==== Data for the task ====

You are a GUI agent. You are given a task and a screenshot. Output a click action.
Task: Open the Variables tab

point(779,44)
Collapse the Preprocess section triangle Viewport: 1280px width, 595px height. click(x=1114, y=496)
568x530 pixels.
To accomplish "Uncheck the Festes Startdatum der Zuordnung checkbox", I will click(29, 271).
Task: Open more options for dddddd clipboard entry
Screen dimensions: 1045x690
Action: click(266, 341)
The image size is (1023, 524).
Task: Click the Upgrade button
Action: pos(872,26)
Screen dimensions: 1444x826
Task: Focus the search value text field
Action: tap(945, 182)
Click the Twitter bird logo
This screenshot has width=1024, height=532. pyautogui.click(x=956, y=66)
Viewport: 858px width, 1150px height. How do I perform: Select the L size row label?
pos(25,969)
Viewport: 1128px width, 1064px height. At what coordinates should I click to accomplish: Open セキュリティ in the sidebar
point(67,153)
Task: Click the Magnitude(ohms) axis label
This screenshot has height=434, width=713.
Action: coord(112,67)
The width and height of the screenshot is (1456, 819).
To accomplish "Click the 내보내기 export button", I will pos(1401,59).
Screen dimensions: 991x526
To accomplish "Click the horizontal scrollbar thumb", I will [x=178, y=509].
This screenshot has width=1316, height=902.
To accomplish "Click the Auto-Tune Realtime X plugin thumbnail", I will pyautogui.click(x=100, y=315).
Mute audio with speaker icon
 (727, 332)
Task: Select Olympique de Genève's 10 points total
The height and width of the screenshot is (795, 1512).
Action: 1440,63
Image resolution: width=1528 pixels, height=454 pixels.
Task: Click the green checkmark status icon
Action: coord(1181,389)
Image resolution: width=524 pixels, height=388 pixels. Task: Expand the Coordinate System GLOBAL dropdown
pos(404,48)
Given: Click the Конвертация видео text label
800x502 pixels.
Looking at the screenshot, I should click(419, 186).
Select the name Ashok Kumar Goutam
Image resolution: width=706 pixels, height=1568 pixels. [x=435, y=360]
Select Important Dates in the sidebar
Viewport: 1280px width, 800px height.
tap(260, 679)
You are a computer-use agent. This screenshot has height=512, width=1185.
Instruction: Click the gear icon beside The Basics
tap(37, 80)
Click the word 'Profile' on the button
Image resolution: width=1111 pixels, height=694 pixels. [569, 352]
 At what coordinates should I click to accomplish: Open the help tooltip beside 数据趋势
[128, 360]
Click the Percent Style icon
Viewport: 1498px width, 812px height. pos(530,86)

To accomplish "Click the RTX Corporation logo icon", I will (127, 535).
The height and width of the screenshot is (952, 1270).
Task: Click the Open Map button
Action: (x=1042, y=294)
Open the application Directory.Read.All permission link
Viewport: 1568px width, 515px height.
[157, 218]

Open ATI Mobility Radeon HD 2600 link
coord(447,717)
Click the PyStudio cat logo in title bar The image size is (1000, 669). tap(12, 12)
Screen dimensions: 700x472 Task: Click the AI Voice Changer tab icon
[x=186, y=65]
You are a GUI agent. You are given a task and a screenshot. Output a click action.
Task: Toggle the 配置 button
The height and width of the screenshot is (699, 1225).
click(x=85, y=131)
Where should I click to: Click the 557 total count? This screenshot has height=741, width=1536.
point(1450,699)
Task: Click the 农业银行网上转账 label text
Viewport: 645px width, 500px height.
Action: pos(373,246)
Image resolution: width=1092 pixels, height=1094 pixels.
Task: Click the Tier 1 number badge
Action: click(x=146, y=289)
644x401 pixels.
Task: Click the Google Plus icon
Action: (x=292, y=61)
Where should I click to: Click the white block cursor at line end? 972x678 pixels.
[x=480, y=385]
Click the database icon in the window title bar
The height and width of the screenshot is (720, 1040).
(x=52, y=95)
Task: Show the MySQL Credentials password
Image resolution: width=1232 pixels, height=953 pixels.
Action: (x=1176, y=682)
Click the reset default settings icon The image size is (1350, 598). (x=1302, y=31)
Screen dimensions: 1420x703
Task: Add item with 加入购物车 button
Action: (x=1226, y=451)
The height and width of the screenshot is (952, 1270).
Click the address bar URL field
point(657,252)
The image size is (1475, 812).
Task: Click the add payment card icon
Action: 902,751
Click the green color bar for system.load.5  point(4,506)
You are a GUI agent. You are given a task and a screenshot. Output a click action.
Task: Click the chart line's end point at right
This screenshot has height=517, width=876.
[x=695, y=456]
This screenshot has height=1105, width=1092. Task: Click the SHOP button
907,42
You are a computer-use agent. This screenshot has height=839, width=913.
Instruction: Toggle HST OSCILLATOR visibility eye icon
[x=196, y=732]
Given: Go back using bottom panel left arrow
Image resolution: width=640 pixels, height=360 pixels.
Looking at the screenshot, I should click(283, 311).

====

Exercise aim | Reproduce all of the rows above word for word.

Expected answer |
You are a GUI agent. You are given a task and a screenshot. Output a click action.
Task: Open the Variables tab

point(779,44)
Collapse the Preprocess section triangle Viewport: 1280px width, 595px height. click(x=1114, y=496)
568x530 pixels.
To accomplish "Uncheck the Festes Startdatum der Zuordnung checkbox", I will click(29, 271).
Task: Open more options for dddddd clipboard entry
Screen dimensions: 1045x690
Action: click(266, 341)
The image size is (1023, 524).
Task: Click the Upgrade button
Action: pos(872,26)
Screen dimensions: 1444x826
Task: Focus the search value text field
Action: tap(945, 182)
Click the Twitter bird logo
This screenshot has width=1024, height=532. pyautogui.click(x=956, y=66)
Viewport: 858px width, 1150px height. How do I perform: Select the L size row label?
pos(25,969)
Viewport: 1128px width, 1064px height. At what coordinates should I click to accomplish: Open セキュリティ in the sidebar
point(67,153)
Task: Click the Magnitude(ohms) axis label
This screenshot has height=434, width=713.
Action: coord(112,67)
The width and height of the screenshot is (1456, 819).
To accomplish "Click the 내보내기 export button", I will pos(1401,59).
Screen dimensions: 991x526
To accomplish "Click the horizontal scrollbar thumb", I will [x=178, y=509].
This screenshot has width=1316, height=902.
To accomplish "Click the Auto-Tune Realtime X plugin thumbnail", I will pyautogui.click(x=100, y=315).
Mute audio with speaker icon
 (727, 332)
Task: Select Olympique de Genève's 10 points total
The height and width of the screenshot is (795, 1512).
Action: 1440,63
Image resolution: width=1528 pixels, height=454 pixels.
Task: Click the green checkmark status icon
Action: coord(1181,389)
Image resolution: width=524 pixels, height=388 pixels. Task: Expand the Coordinate System GLOBAL dropdown
pos(404,48)
Given: Click the Конвертация видео text label
800x502 pixels.
Looking at the screenshot, I should click(419, 186).
Select the name Ashok Kumar Goutam
Image resolution: width=706 pixels, height=1568 pixels. [x=435, y=360]
Select Important Dates in the sidebar
Viewport: 1280px width, 800px height.
tap(260, 679)
You are a computer-use agent. This screenshot has height=512, width=1185.
Instruction: Click the gear icon beside The Basics
tap(37, 80)
Click the word 'Profile' on the button
Image resolution: width=1111 pixels, height=694 pixels. [569, 352]
 At what coordinates should I click to accomplish: Open the help tooltip beside 数据趋势
[128, 360]
Click the Percent Style icon
Viewport: 1498px width, 812px height. pos(530,86)

To accomplish "Click the RTX Corporation logo icon", I will (127, 535).
The height and width of the screenshot is (952, 1270).
Task: Click the Open Map button
Action: (x=1042, y=294)
Open the application Directory.Read.All permission link
Viewport: 1568px width, 515px height.
[157, 218]

Open ATI Mobility Radeon HD 2600 link
coord(447,717)
Click the PyStudio cat logo in title bar The image size is (1000, 669). tap(12, 12)
Screen dimensions: 700x472 Task: Click the AI Voice Changer tab icon
[x=186, y=65]
You are a GUI agent. You are given a task and a screenshot. Output a click action.
Task: Toggle the 配置 button
The height and width of the screenshot is (699, 1225).
click(x=85, y=131)
Where should I click to: Click the 557 total count? This screenshot has height=741, width=1536.
point(1450,699)
Task: Click the 农业银行网上转账 label text
Viewport: 645px width, 500px height.
Action: pos(373,246)
Image resolution: width=1092 pixels, height=1094 pixels.
Task: Click the Tier 1 number badge
Action: click(x=146, y=289)
644x401 pixels.
Task: Click the Google Plus icon
Action: (x=292, y=61)
Where should I click to: Click the white block cursor at line end? 972x678 pixels.
[x=480, y=385]
Click the database icon in the window title bar
The height and width of the screenshot is (720, 1040).
(x=52, y=95)
Task: Show the MySQL Credentials password
Image resolution: width=1232 pixels, height=953 pixels.
Action: (x=1176, y=682)
Click the reset default settings icon The image size is (1350, 598). (x=1302, y=31)
Screen dimensions: 1420x703
Task: Add item with 加入购物车 button
Action: (x=1226, y=451)
The height and width of the screenshot is (952, 1270).
Click the address bar URL field
point(657,252)
The image size is (1475, 812).
Task: Click the add payment card icon
Action: 902,751
Click the green color bar for system.load.5  point(4,506)
You are a GUI agent. You are given a task and a screenshot. Output a click action.
Task: Click the chart line's end point at right
This screenshot has height=517, width=876.
[x=695, y=456]
This screenshot has height=1105, width=1092. Task: Click the SHOP button
907,42
You are a computer-use agent. This screenshot has height=839, width=913.
Instruction: Toggle HST OSCILLATOR visibility eye icon
[x=196, y=732]
Given: Go back using bottom panel left arrow
Image resolution: width=640 pixels, height=360 pixels.
Looking at the screenshot, I should click(283, 311).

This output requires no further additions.